You might also want to point to your website in the top right area of your repository on Github.com. If you go to your repository on GitHub, you should see an About section in the top right. If you click on the gear symbol, there is a field in which you can enter the URL for your website (the github.io location). It might already show as pre-populated, but you have to actually manually enter it before it will show. You can again see how that looks on the repository for this course.

With this, it is easy for anyone (including yourself) to quickly switch between the website and the file repository.

Adding more content

You’ve added most “products” you generated as part of htis class to the portfolio website. If you have created other noteworthy products, either as part of this course or outside, feel free to add them to your website. By now you should know how to do that. For instance, if you want to add your project, either now or once its done, feel free to do so. It probably doesn’t make sense to put the whole project content inside the portfolio. Instead, take the main product (e.g., the manuscript file), render it to html, and add it to the website. Or create a new project.qmd file where you briefly describe what you did and show a few highlights, and then provide a link to your main project repository for those interested in looking at the whole thing.

Cleanup and Styling

At this point, it might be worth revisiting your already posted pages and making sure everything looks as nice and professional as possible.

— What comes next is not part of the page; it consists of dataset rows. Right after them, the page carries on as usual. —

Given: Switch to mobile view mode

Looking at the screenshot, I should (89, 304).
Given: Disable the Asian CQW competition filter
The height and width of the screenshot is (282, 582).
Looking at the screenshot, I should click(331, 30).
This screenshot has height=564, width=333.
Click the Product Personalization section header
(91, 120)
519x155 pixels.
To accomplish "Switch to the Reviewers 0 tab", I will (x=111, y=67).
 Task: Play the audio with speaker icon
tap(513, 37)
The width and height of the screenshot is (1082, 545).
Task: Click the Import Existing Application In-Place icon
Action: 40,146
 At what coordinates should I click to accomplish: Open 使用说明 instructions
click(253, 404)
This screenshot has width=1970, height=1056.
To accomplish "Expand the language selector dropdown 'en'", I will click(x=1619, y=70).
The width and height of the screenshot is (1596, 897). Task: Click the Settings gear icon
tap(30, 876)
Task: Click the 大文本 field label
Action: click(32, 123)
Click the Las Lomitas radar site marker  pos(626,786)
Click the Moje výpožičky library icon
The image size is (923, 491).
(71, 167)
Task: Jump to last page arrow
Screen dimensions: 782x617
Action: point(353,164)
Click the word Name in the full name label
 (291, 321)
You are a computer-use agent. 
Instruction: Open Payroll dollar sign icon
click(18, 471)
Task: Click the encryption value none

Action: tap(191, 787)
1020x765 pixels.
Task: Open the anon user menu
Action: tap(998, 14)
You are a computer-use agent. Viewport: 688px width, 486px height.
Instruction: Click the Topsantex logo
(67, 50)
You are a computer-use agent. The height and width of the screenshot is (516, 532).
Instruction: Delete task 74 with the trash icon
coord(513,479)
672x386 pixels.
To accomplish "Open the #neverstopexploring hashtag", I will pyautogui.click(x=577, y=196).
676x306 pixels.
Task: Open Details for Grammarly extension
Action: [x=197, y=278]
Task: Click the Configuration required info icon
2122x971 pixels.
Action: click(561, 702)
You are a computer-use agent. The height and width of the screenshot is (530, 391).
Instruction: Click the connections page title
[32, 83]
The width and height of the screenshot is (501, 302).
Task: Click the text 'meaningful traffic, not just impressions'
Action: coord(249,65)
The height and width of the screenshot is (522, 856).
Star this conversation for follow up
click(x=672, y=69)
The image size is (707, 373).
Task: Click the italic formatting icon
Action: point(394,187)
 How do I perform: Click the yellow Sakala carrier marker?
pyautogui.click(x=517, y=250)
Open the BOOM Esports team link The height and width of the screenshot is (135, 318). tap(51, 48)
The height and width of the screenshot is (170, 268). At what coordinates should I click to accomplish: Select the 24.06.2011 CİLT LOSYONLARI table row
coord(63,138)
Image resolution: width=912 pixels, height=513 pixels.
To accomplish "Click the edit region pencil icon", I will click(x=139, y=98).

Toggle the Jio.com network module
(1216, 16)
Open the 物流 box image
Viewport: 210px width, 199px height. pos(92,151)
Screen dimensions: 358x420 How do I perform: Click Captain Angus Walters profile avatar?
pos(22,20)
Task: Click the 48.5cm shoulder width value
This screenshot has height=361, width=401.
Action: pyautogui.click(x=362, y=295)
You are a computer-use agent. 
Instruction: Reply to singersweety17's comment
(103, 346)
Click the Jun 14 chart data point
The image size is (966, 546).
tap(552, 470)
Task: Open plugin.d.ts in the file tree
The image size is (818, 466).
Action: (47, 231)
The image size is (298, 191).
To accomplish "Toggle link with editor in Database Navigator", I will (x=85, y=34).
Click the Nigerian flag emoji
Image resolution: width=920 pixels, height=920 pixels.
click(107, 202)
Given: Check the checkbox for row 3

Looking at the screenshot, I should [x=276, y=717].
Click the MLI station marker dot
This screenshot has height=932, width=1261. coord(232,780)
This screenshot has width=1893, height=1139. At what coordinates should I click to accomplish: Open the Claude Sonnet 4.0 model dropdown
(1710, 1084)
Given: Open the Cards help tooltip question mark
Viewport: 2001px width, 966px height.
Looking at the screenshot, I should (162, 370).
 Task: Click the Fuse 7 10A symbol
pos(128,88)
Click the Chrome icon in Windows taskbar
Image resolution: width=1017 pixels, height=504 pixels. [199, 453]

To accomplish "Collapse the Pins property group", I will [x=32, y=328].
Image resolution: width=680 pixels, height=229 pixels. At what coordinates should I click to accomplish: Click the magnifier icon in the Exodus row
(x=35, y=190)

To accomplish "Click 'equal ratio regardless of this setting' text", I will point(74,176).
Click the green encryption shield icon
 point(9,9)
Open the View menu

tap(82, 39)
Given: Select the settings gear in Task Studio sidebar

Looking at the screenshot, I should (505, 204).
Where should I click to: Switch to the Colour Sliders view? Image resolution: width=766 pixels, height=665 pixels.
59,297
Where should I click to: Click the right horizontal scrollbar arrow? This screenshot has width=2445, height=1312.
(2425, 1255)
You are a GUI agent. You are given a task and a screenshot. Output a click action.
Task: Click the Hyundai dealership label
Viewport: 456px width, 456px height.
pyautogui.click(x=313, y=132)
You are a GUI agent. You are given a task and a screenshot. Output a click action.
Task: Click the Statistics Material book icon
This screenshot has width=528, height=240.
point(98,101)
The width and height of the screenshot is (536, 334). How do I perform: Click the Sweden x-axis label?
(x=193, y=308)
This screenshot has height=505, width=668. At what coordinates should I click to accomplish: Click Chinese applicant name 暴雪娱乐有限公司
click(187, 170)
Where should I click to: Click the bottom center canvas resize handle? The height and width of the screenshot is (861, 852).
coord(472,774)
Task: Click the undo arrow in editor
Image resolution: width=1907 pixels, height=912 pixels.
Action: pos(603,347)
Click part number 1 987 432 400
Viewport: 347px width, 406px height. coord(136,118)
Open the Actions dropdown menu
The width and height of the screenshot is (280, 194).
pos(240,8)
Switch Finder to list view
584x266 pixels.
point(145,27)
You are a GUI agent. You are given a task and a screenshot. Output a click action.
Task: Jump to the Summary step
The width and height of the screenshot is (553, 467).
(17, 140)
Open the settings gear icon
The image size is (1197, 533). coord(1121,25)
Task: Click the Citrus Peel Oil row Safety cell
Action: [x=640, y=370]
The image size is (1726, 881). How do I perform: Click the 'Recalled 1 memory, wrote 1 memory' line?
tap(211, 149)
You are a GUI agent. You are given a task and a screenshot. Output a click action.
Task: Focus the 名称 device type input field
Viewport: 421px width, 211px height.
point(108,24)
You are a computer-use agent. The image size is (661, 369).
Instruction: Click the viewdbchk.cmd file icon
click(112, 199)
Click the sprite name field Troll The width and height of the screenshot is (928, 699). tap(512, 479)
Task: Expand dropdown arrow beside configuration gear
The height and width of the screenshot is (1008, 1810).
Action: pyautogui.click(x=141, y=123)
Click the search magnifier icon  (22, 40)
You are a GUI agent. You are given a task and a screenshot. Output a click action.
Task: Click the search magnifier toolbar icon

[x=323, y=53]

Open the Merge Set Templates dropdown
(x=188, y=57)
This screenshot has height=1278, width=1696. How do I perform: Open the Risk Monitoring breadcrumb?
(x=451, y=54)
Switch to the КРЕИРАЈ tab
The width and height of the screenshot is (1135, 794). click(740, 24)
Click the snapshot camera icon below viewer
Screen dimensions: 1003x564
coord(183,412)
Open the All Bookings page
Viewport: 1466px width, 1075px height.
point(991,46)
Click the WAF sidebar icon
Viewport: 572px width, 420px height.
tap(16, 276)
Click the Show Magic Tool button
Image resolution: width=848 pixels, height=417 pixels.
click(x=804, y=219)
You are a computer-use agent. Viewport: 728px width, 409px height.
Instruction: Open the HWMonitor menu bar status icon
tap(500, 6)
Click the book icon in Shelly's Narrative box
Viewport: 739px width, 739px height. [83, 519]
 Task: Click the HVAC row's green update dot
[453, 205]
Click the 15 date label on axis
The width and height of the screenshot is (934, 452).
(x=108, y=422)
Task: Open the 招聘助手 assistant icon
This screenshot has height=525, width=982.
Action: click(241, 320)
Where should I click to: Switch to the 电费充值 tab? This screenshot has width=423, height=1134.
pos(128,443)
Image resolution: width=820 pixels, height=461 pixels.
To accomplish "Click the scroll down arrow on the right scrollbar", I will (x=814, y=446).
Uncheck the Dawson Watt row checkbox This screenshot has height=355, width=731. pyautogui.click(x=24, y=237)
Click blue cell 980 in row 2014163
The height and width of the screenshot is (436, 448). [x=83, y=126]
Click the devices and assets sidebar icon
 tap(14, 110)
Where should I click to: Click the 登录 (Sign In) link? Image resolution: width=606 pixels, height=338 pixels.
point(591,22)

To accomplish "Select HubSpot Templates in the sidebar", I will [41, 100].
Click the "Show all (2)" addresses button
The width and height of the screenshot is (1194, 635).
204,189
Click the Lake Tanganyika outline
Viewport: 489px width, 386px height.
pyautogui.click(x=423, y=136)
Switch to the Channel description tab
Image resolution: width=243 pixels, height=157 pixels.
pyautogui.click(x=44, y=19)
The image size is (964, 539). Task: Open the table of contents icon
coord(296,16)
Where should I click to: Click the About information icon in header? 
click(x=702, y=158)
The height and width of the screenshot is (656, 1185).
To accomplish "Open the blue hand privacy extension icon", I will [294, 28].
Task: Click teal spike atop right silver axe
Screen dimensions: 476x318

While the way we built the website has only limited ways of styling things (unless you want to start changing CSS and HTML code), you can still customize some. Feel free to play around and customize the look. You can find a good bit of information in the Quarto documentation. If you look into the repository for the MADA course, you will also see that I’m using my own CSS file (called MADAstyle.scss). SCSS/CSS lets you style websites. It’s not hard to write CSS code, but it is its own thing. I usually just search online to find what I’m looking for 😁. You certainly don’t have to, but if you want to further customize the look of your website, you can add your own CSS file and style it how you like.

More Comments

Future employers really do look at portfolios like this, so being able to showcase something nice and polished is useful. It is also part of having a good online presence. I think for (future) professionals like yourself, a solid online presence is vital. I have in the past discussed this with our grad students in another class, if you want to see my thoughts on that, you can check out my presentation on building your brand – which is of course made with R Markdown and posted to a Quarto based website 😄.